Screenshot grounding data
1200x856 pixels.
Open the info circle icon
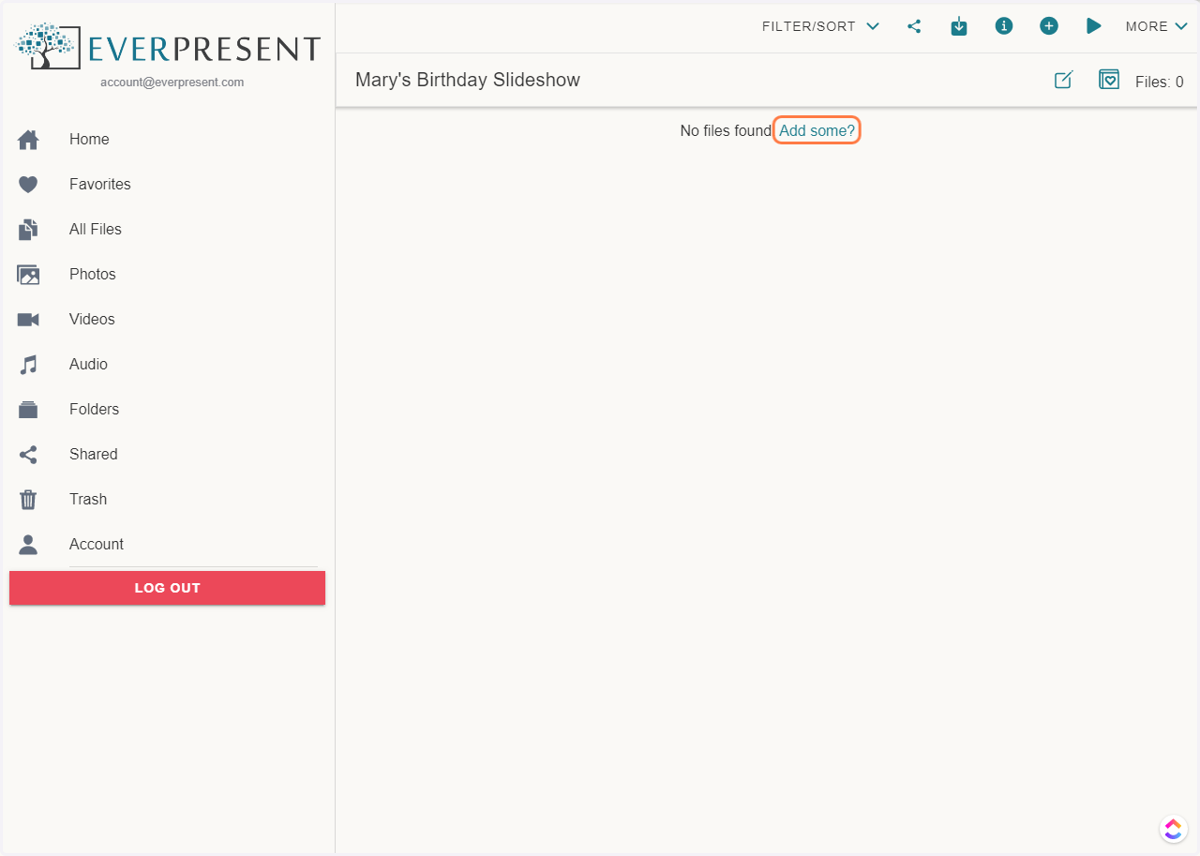pos(1004,26)
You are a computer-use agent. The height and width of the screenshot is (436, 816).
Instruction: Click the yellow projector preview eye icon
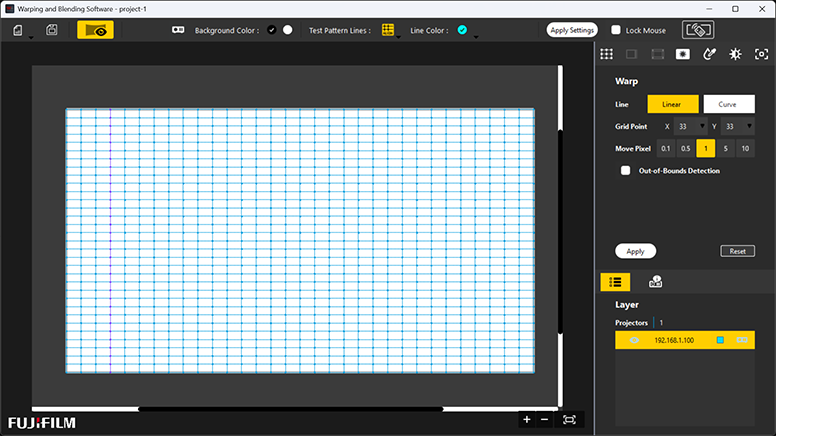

Problem statement: A precise copy of each record, with the images removed, should be output.

Solution below:
1200x856 pixels.
Open the info circle icon
pos(1004,26)
You are a computer-use agent. The height and width of the screenshot is (436, 816).
Instruction: Click the yellow projector preview eye icon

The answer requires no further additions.